Zorro est arrivé, sans se presser, d’une démarche souple, après que Ginette Danville ait ouvert la porte. Il ronronne en se frottant contre elle pour se faire gâter. La femme, ne sachant quelle attitude adopter, m’interpelle du regard, attendant un signe favorable qui l’autoriserait à répondre au désir du chat. J’acquiesce de la tête… je ne suis pas chien.

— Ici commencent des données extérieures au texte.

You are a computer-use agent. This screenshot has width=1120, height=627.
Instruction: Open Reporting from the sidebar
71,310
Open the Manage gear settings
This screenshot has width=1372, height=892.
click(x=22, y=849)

Après avoir rempli la gamelle de Zorro pour la dernière fois, avant que je le ramène chez sa propriétaire, Madame Lecloac, Ginette Danville me propose une tasse de café que je refuse. Par contre, je demande un récipient pour y verser de l’eau de ma bouteille de Contrex… ça lui évitera de me fournir une explication sur sa conduite.
Une fois le verre lampé, je comprends la raison de l’acte abominable perpétré par Ginette Danville : elle a enlevé Zorro afin de mettre un terme à ses crises de larmes; le chat ne possède-t-il pas la vertu d’être un «bouffeur de chagrins» ?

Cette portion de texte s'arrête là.